Phoenix Group Foundation v Harbour Fund II LP & Ors.
[2023] EWCA Civ 36
Case details
Case summary
The Court of Appeal dismissed Phoenix's appeal against Foxton J's declaration that future distributions payable to SMA Investment Holdings Limited (SMA) from the liquidations of the Arena companies would be held on the terms of the Harbour Trust. The central legal question was whether clauses 2.3, 2.4 and 2.6 of the Liquidation Inter-Creditor Settlement Agreement (LICSA) effected an immediate equitable assignment by SMA of any future rights to such distributions (arising under section 207(3) of the BVI Insolvency Act 2003). The court applied familiar equitable principles for the assignment of future property: (i) an outward expression of an immediate and irrevocable intention to divest, (ii) sufficiently certain description of the subject-matter, and (iii) consideration/value. The Court held that the LICSA, read with the Loan Note and the Notice to the liquidators, did not manifest an immediate irrevocable transfer by SMA but rather imposed personal procurement obligations on Dr Cochrane and a contingent obligation to give a future payment direction. The Loan Note was expressly unsecured and the LICSA did not contain language of security, proviso for reassignment or clear payment directions; combined with the uncertainty as to timing and amount of any future distributions, these factors supported the Judge's conclusion that no immediate equitable assignment arose.
Case abstract
The appellant, Phoenix Group Foundation, appealed against part of Foxton J's order ([2021] EWHC 1272 (Comm)). The dispute concerned allocation of potential future distributions from the liquidation of certain Arena holding companies. Those distributions would arise, if at all, under section 207(3) of the BVI Insolvency Act 2003. Under the Geneva Settlement of 29 April 2016 Phoenix received a Loan Note from Dr Cochrane and the LICSA was executed (parties included SMA, Dr Cochrane, Phoenix and Minardi). The LICSA contained clauses (notably 2.3, 2.4 and 2.6) referring to distributions and a Notice intended for the joint liquidators; clause 6.5 of the Loan Note anticipated prepayments by liquidator payments to Phoenix. Phoenix argued that those provisions effected an equitable assignment by SMA of any future rights to distributions, so that such rights would automatically be held on trust for Phoenix when they crystallised.

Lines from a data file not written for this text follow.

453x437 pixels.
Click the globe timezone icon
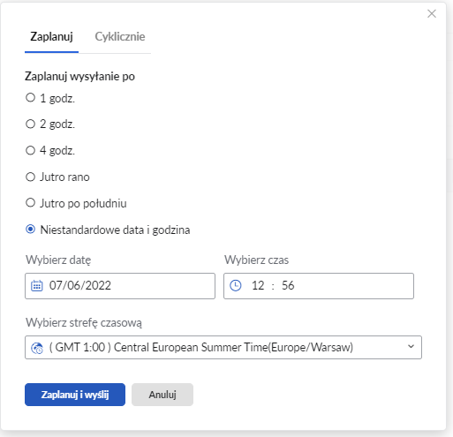37,348
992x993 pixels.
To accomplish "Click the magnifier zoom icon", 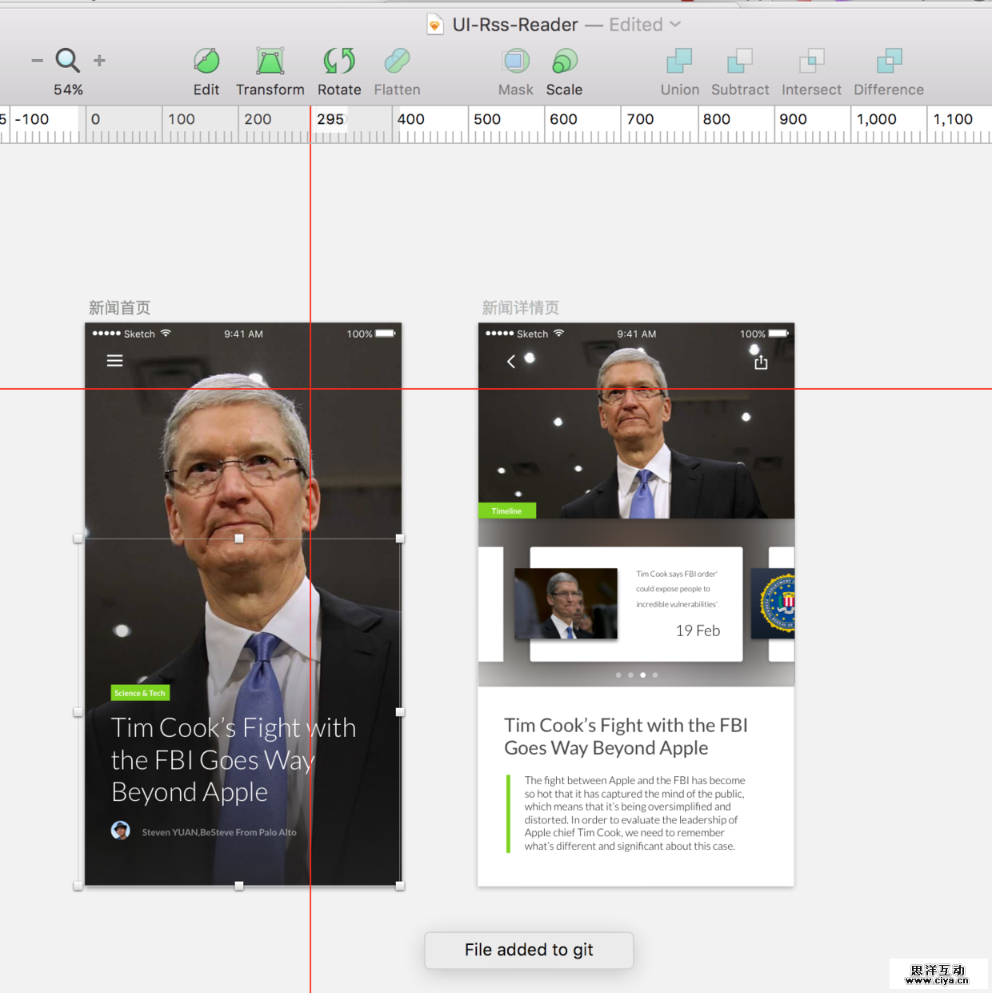I will tap(67, 60).
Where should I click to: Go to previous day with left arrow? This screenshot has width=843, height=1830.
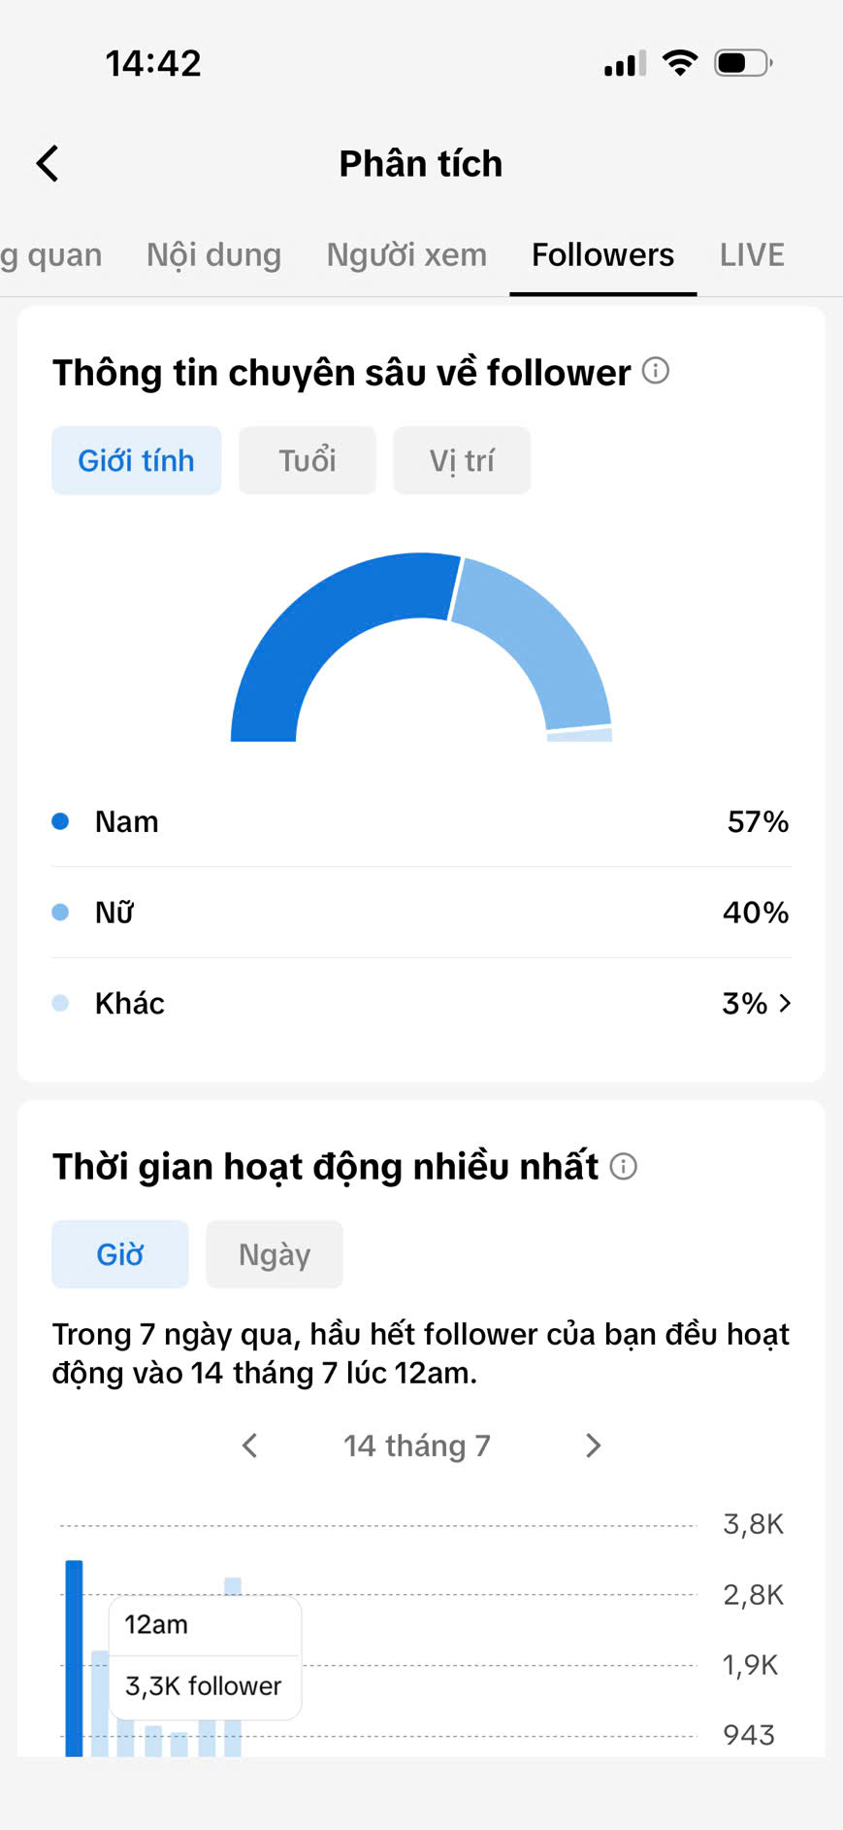(250, 1446)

The Court framed the issues as: (i) whether the LICSA manifested an immediate and irrevocable intention by SMA to assign future rights; (ii) whether the subject-matter was identified with sufficient certainty; and (iii) whether the contractual text should be construed as an assignment by way of security, or as creating an assignment limited to so much of any distribution as was necessary to discharge the Loan Note.
- On the applicable law the court restated the tripartite requirements for equitable assignment of future property: objective intention to divest, ascertainable subject-matter, and value given (citing authorities such as Phelps v Spon-Smith and Tailby).
- On construction of the LICSA the court agreed with the judge below that clause 2.4 was framed as a personal procurement obligation by Dr Cochrane and did not contain an express undertaking by SMA to divest its future rights. Clauses 2.3 and 2.6, and the Notice, did not contain the requisite language of assignment; the Notice was informational and lacked the practical directional detail a liquidator would need.
- The court emphasised the commercial context: the Loan Note was expressly unsecured and contained a negative pledge rather than a security; the parties had turned their minds to security and decided against it. Given uncertainty as to timing and amount of future distributions and the outstanding Loan Note balance, the court concluded an immediate assignment would risk overpayment and would require express drafting (security, proviso for reassignment or clear directional notice) which was absent.
The court therefore dismissed the appeal. A separate Respondent's Notice raising priority and "no clean hands" issues was reserved and not decided in this judgment.
Held
Appellate history
Cited cases
- Brice v Bannister, [1878] 3 QBD 569 neutral
- Tailby v Official Receiver, [1888] 13 App Cas 523 neutral
- Durham Bros v Robertson, [1898] 1 QB 765 neutral
- William Brandt’s Sons v Dunlop Rubber, [1905] AC 454 neutral
- Re George Inglefield Limited, [1933] Ch 1 neutral
- James Talcott v John Lewis & Co, [1940] 3 All ER 592 neutral
- Phelps v Spon-Smith, [2001] BPIR 326 neutral
- Finlan v Eyton Morris Winfield, [2007] EWHC 914 (Ch) neutral
- Burridge v MPH Soccer Management, [2011] EWCA Civ 835 neutral
- Arnold v Britton, [2016] AC 1619 neutral
- Norman v Federal Commissioner of Taxation, 109 CLR 9 neutral
Legislation cited
- BVI Insolvency Act 2003: Section 207(3)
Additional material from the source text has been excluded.